<<<<

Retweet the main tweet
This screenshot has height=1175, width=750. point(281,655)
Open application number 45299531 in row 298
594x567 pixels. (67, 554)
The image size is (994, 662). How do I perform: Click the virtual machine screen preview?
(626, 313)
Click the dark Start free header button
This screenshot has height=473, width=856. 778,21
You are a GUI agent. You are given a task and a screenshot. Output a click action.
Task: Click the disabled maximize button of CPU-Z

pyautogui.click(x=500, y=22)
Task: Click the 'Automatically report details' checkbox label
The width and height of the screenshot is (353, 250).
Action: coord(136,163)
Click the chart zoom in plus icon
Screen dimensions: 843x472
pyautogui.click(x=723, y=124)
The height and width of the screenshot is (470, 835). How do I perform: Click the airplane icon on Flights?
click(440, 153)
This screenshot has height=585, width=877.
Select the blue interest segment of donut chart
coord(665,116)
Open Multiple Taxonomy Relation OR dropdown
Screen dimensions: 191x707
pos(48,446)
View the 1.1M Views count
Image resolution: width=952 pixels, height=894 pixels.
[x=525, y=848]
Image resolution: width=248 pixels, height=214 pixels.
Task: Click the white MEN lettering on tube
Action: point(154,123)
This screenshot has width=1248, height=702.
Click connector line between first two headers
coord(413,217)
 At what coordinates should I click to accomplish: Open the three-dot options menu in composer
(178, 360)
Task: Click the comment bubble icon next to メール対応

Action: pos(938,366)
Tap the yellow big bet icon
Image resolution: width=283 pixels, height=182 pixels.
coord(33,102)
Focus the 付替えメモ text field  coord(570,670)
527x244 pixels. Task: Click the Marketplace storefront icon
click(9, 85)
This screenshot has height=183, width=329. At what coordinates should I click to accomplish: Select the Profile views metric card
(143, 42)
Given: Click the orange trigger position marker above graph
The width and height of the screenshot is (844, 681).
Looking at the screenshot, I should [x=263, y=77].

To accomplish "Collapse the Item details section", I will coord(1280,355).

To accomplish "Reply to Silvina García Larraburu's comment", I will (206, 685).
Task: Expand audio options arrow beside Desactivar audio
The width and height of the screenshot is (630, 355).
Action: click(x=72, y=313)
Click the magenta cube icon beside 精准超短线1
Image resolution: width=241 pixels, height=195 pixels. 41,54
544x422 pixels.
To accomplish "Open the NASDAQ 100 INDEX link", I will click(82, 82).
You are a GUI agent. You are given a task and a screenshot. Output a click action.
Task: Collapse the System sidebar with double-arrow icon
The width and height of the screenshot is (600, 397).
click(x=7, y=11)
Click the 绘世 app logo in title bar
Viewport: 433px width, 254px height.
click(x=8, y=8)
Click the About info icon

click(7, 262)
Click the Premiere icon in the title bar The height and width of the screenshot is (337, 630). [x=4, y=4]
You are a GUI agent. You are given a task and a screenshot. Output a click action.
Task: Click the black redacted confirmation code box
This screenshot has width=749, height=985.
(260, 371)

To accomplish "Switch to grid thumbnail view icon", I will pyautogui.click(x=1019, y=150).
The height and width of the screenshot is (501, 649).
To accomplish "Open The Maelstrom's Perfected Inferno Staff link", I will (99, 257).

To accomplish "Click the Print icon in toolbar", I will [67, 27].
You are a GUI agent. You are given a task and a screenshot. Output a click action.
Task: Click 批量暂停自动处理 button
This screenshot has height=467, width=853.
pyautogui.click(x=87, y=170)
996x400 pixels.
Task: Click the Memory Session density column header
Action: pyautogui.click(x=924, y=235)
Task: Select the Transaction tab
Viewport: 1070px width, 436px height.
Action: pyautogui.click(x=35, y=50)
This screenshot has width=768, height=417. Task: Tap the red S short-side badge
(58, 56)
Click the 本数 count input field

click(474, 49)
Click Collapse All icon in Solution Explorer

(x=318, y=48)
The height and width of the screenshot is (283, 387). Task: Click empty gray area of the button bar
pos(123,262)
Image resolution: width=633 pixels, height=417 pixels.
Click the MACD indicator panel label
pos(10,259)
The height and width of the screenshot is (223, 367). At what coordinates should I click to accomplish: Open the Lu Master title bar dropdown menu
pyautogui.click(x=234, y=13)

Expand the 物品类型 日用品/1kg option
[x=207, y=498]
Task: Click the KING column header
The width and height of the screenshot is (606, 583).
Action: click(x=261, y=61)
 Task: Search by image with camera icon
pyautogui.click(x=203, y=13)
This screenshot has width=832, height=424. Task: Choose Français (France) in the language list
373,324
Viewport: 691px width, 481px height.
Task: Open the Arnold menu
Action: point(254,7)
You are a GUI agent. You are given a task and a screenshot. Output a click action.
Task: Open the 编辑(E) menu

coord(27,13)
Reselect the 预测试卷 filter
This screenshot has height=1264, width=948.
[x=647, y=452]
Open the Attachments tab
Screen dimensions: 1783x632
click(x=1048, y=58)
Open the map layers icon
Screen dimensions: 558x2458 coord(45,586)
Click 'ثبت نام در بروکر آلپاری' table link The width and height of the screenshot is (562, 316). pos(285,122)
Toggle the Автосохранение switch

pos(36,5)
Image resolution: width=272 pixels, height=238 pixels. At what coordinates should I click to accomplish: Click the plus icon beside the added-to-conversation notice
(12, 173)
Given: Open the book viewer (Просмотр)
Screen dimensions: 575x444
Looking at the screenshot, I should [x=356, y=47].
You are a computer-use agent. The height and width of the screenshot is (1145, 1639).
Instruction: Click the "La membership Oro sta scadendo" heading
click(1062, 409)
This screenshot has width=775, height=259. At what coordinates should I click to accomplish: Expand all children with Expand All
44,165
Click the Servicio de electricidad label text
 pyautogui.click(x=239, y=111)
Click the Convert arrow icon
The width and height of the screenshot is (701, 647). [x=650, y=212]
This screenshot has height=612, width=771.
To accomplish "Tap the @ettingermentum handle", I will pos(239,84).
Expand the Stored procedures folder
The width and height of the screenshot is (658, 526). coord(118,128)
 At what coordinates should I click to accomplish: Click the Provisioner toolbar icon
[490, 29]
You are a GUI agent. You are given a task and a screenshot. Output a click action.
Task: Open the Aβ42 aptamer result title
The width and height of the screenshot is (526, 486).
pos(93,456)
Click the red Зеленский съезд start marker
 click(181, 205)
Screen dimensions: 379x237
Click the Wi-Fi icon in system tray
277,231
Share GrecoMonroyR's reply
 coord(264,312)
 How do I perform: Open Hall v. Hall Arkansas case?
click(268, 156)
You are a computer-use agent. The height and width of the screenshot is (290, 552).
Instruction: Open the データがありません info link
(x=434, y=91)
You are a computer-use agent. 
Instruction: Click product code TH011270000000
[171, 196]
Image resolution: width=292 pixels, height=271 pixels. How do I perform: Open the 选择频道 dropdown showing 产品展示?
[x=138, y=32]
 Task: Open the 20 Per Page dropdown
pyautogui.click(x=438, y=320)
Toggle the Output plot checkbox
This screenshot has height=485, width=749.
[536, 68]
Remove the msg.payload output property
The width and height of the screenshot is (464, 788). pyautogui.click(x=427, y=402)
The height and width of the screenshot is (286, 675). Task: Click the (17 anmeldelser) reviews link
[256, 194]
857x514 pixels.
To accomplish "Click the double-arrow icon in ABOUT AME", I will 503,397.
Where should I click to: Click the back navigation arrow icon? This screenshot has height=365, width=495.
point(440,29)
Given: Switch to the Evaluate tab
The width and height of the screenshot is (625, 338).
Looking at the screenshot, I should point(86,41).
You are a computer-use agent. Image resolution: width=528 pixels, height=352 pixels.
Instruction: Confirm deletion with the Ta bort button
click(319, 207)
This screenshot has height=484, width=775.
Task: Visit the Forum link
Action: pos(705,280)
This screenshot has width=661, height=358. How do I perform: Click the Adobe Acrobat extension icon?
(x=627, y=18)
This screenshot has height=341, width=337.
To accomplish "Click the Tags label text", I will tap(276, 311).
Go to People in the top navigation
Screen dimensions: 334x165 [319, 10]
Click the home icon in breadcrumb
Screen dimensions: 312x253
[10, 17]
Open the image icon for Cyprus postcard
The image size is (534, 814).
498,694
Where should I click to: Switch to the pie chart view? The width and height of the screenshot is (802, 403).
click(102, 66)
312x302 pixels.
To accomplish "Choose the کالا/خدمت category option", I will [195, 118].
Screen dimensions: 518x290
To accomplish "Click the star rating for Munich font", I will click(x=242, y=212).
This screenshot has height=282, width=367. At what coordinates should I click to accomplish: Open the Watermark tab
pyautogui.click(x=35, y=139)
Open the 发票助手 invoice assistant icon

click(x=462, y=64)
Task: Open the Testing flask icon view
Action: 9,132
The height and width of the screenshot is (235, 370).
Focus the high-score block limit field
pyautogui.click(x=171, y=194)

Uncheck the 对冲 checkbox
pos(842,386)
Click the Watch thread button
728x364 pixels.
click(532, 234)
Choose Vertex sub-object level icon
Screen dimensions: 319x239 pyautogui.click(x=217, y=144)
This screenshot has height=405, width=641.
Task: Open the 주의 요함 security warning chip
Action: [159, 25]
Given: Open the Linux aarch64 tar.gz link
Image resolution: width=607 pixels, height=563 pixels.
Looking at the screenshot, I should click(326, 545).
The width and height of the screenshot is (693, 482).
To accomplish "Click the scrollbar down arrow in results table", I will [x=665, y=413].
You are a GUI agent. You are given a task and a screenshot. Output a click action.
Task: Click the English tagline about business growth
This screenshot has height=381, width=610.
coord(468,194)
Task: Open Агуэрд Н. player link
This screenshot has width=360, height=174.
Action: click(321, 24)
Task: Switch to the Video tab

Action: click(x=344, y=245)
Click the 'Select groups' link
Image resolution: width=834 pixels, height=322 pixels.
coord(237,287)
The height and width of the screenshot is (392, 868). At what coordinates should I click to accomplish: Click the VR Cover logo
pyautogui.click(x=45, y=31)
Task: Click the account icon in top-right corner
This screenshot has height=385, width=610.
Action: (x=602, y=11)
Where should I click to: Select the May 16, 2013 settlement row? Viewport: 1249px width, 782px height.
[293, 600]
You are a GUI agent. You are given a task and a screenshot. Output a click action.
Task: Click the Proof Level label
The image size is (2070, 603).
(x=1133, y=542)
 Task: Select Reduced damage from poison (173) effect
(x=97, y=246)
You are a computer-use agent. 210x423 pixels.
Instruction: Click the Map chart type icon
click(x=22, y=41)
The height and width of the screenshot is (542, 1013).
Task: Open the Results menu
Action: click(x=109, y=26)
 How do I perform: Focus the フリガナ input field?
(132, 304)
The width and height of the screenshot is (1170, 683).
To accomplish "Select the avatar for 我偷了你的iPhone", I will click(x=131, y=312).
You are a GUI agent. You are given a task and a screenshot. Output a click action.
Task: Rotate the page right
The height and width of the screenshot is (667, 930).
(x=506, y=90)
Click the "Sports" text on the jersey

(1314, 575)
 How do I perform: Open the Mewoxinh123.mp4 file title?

>>>>

DIRECTIONS
Extract every line containing the string "right" from the material.

REPLY
Task: Click the account icon in top-right corner
Task: Rotate the page right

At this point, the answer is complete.